La Duma o cámara baja del Parlamento ruso aprobó hoy en primera lectura el proyecto de ley que prohíbe a todos los cargos públicos y a sus familiares directos la posesión de inmuebles y cuentas bancarias en el extranjero, además de activos en empresas foráneas.

La prohibición, que será incluida en la Ley de Lucha contra la Corrupción, se extiende a cargos públicos de todos los ámbitos, funcionarios del Ministerio de Interior, Aduanas, Instituciones Penitenciarias, Servicio Antidrogas, órganos judiciales, jueces, diputados y senadores.

El ámbito de la ley afecta también a los cónyuges de estos cargos públicos y sus hijos menores de edad, según informan las agencias locales.

Las enmiendas al Código Penal que acompañan a la ley castigan su incumplimiento con penas de prisión de hasta cinco años y multas de entre cinco y diez millones de rublos (entre 161.000 y 322.000 dólares).

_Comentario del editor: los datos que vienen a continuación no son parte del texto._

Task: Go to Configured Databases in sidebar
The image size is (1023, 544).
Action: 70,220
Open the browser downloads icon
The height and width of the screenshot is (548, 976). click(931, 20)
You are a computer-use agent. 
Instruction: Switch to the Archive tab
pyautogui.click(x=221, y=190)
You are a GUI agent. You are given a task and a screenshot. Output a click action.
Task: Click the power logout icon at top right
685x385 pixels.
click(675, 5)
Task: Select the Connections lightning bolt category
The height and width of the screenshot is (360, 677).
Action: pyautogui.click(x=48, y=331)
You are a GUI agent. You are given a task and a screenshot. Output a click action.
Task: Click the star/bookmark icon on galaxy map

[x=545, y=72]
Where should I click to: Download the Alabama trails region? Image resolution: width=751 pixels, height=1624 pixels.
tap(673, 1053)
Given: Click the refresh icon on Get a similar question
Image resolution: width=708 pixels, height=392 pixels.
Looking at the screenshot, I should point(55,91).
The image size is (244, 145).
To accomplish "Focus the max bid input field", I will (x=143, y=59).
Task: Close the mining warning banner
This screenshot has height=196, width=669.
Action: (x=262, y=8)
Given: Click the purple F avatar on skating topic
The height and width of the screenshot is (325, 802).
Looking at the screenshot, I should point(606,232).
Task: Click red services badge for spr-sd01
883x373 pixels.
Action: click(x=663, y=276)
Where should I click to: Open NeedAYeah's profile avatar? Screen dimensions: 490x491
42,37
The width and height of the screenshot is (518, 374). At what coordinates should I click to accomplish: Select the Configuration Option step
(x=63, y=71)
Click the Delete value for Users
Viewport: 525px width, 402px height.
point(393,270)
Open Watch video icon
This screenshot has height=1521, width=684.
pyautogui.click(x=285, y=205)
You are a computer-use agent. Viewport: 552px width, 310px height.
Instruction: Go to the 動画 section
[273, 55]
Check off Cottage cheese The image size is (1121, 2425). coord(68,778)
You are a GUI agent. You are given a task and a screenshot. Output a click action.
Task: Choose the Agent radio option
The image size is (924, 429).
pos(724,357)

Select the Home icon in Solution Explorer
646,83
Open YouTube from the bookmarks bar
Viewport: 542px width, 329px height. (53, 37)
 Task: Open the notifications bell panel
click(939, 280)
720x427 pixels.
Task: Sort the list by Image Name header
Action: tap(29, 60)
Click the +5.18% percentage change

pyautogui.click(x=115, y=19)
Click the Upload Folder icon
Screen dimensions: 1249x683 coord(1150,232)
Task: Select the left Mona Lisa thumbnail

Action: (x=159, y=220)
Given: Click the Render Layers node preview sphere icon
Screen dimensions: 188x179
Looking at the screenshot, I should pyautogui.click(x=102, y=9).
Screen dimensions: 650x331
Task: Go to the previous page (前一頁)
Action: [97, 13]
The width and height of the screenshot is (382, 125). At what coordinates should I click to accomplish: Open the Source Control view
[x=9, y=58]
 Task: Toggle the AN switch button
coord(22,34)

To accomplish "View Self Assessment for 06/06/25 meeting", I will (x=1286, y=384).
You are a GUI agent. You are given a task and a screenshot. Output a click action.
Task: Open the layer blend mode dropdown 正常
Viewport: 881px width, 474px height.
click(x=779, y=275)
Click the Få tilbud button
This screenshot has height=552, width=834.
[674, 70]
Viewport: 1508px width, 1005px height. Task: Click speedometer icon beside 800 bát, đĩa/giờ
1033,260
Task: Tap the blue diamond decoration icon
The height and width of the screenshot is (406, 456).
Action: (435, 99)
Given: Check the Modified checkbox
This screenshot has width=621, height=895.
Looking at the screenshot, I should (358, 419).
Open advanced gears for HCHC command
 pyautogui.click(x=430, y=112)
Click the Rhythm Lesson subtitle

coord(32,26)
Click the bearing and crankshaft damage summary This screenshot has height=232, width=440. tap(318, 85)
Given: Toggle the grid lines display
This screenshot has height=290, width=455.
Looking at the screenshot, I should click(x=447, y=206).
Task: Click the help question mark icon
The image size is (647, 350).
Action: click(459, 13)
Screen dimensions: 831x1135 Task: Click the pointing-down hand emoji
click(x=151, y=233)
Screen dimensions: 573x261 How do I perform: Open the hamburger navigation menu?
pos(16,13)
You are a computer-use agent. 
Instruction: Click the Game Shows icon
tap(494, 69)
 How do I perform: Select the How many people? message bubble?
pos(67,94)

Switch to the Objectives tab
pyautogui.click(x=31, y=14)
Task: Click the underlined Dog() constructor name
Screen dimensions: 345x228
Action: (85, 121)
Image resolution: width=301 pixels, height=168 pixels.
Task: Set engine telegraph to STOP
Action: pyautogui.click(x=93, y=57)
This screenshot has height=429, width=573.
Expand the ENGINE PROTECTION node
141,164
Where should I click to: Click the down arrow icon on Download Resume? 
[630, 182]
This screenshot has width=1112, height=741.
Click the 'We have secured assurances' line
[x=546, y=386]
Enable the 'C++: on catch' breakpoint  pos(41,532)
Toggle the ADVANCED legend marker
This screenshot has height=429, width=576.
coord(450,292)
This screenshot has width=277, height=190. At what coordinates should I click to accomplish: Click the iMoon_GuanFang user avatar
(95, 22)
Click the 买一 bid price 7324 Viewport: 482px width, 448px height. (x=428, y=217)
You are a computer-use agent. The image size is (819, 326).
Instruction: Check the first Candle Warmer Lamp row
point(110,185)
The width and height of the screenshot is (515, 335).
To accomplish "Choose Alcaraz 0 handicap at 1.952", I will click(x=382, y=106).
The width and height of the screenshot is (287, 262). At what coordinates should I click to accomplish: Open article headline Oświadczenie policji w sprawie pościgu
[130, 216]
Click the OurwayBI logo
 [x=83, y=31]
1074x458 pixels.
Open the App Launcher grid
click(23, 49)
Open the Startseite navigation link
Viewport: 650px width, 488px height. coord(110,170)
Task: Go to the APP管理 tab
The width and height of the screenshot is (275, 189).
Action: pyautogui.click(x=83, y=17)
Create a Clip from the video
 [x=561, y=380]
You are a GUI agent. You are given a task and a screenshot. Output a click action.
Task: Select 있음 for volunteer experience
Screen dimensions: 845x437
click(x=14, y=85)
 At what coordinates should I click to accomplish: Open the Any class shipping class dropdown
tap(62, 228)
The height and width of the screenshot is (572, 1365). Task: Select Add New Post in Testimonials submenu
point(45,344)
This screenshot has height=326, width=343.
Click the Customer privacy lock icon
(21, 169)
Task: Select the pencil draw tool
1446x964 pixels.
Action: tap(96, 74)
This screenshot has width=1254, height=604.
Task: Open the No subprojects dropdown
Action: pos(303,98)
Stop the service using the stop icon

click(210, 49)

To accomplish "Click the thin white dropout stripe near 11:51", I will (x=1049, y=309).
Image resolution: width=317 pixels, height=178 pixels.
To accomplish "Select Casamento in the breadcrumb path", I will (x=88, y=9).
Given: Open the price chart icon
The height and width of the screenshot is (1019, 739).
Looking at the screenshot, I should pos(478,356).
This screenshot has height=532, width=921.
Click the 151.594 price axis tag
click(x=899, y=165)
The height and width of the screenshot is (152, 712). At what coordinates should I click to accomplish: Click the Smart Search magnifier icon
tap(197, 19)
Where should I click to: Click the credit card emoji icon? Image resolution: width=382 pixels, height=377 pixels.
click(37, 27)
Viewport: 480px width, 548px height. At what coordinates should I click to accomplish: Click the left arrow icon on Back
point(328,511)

Los afectados por la ley, que entrará en vigor el próximo 1 de enero según el proyecto, tienen hasta el 1 de julio de 2013 para cerrar sus cuentas y deshacerse de todas sus propiedades en el extranjero.

Los cargos públicos y funcionarios incluidos en la normativa no podrán adquirir propiedades ni abrir cuentas en el extranjero al menos durante los tres años siguientes después de dejar la función pública.

"La concepción del proyecto de ley cuenta con el apoyo del presidente", Vladímir Putin, apuntó uno de los autores de la iniciativa, el diputado del oficialista Rusia Unida, Viacheslav Lisakov, que la definió como "una nueva moral para la elite nacional" rusa.

A favor del proyecto de ley votaron 437 de los 450 diputados de una cámara del Parlamento que ha demostrado unanimidad en este asunto.

La diputada del Partido Comunista de Rusia Irina Yarovaya observó que algunos cargos públicos procedentes de otras repúblicas de la extinta Unión Soviética podrían tener propiedades allí, circunstancia que puede tenerse en cuenta en la segunda lectura del proyecto de ley.